When Edward L Moore Jr came to the island, he spoke of service to the Lord. That was about six months ago, and for some of us, myself most assuredly included, this gradually raised questions.

It was rapidly clear that Reverend Davies did not like it when Edward spoke about serving the Lord. It seemed like professional resentment. The post of Reverend to Hopeless Maine has been handed down carefully over the years, with each man who passes picking the man who will follow on from him and handing over whatever secrets are intrinsic to the job. I know that there are secrets, that much has been alluded to, but no more, or it would largely defeat the object.

It became apparent that Edward L Moore Jr had a rather low opinion of our resident Reverend. This first appeared in the traditional way – loud arguments with the Reverend outside his church. Matters of theology, interpretation and tradition that were largely lost on those of us in earshot, but the intensity of the exchange could not be mistaken. In following weeks I became aware of a single, crucial fact – that the two gentlemen profess allegiance to two wholly different entities, both being addressed as ‘The Lord’ and both being deeply troubled by the other as a consequence.

And while survival is often the only measure of winning we have on this island, I am not sure it is fair to say that Reverend Davies has won, even though he has survived.

Last Sunday morning, many of us were gathered in the church as is usually the way of it. Most of us attend from habit rather than any particular belief, and because it is entertaining to discover what Reverend Davies is angry about this time. Some of us go along in the hopes of catching a few tunes from Edrie and the organ – although Reverend Davies tries to discourage this.

Edward entered the church, shouting at Reverend Davies that he serves evil and should choose a different path. Reverend Davies shouted back that it was unacceptable to come shouting thus into the house of the Lord, and that he was the only person entitled to shout angry things in this building, which he then proceeded to do – to the great entertainment of his congregation. It might have been a delightful morning, had things not taken a grisly turn.

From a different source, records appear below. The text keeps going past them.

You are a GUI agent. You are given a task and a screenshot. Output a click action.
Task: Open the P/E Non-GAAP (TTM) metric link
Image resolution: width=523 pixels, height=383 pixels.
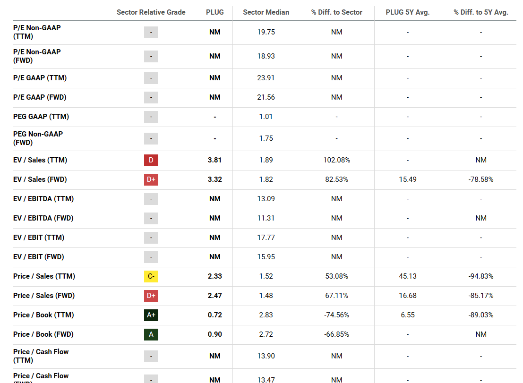coord(37,32)
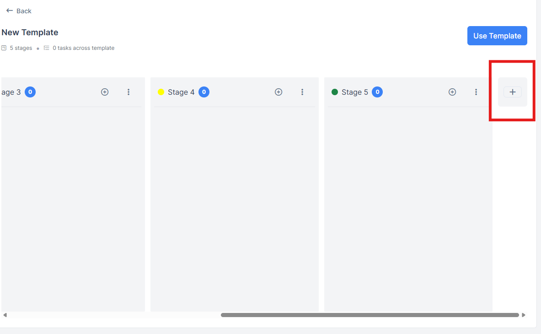Add a task to Stage 4
The height and width of the screenshot is (334, 541).
click(279, 92)
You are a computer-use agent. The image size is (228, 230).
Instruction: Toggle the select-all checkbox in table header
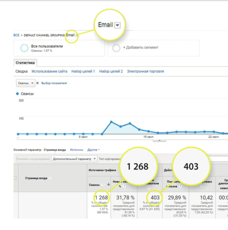[x=15, y=178]
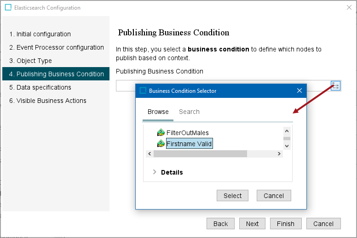Click the horizontal scroll right arrow
Image resolution: width=357 pixels, height=238 pixels.
[x=279, y=153]
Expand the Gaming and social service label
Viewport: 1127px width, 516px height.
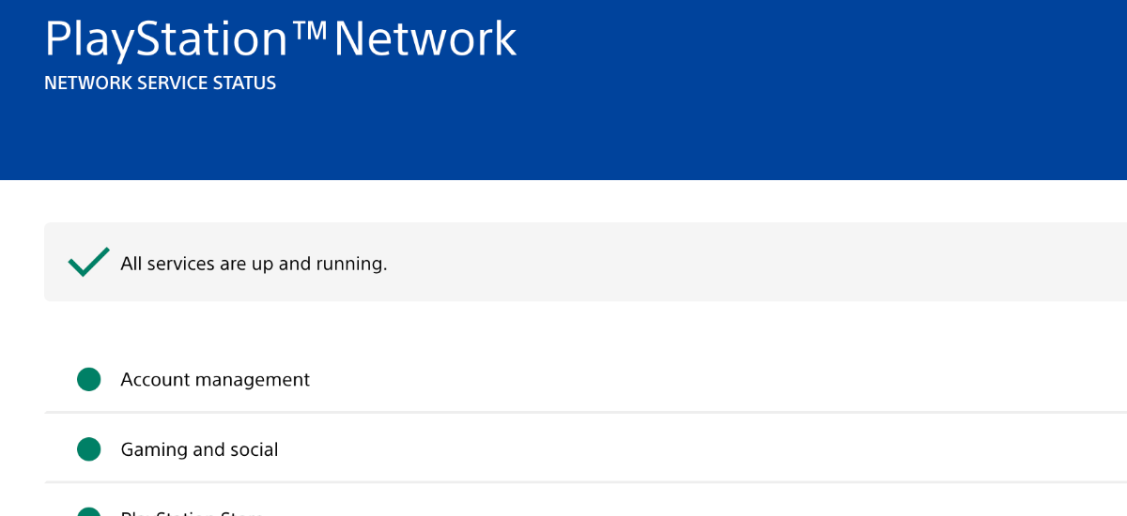pos(199,450)
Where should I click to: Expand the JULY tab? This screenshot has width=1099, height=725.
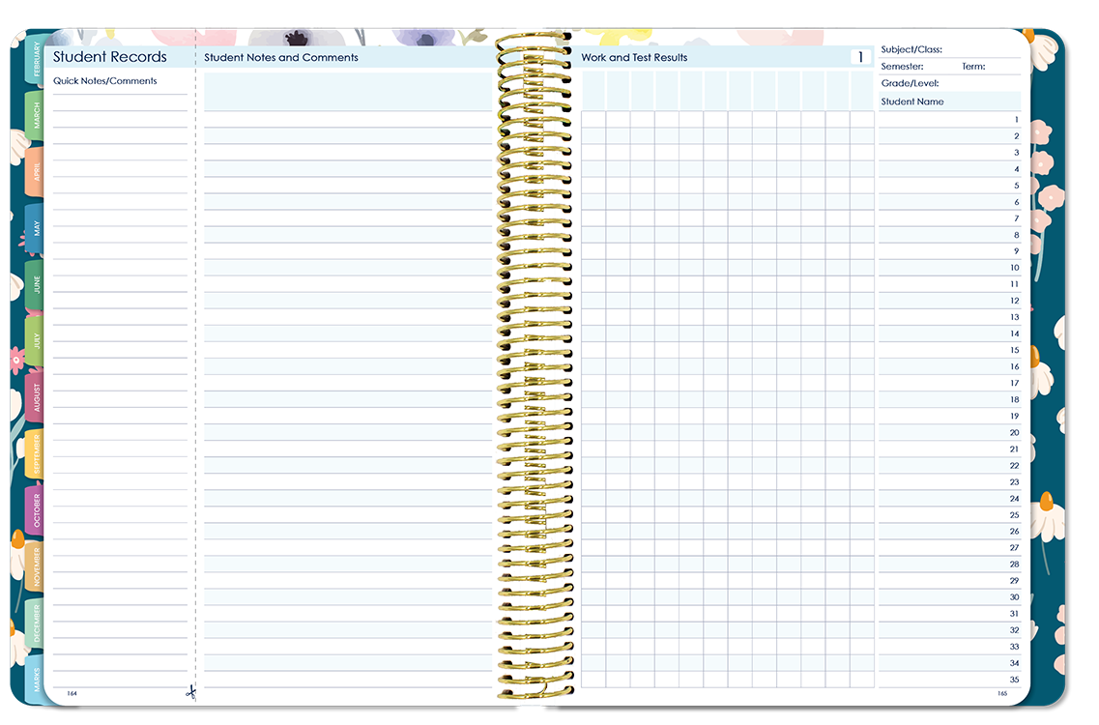coord(36,340)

A cluster of tentacles descended swiftly from the gloom of the church rafters, wrapped themselves around Edward L Moore’s form, and carried him away. It was a sudden, silent horror, and we sat frozen in the awe and awfulness of it all. He is gone. He may in fact have won his argument at the expense of his own life.

It is not the first time we have had cause to wonder who or what we reverence if we sit in Reverend Davies’ church. The Lord, he tells us, is dead and dreaming.  The material world is cursed and evil. Only the spirit can prevail. Are there always tentacles in the roof, waiting for those who disagree too enthusiastically? Perhaps there is good reason that traditionally we argue with Reverend Davies outside.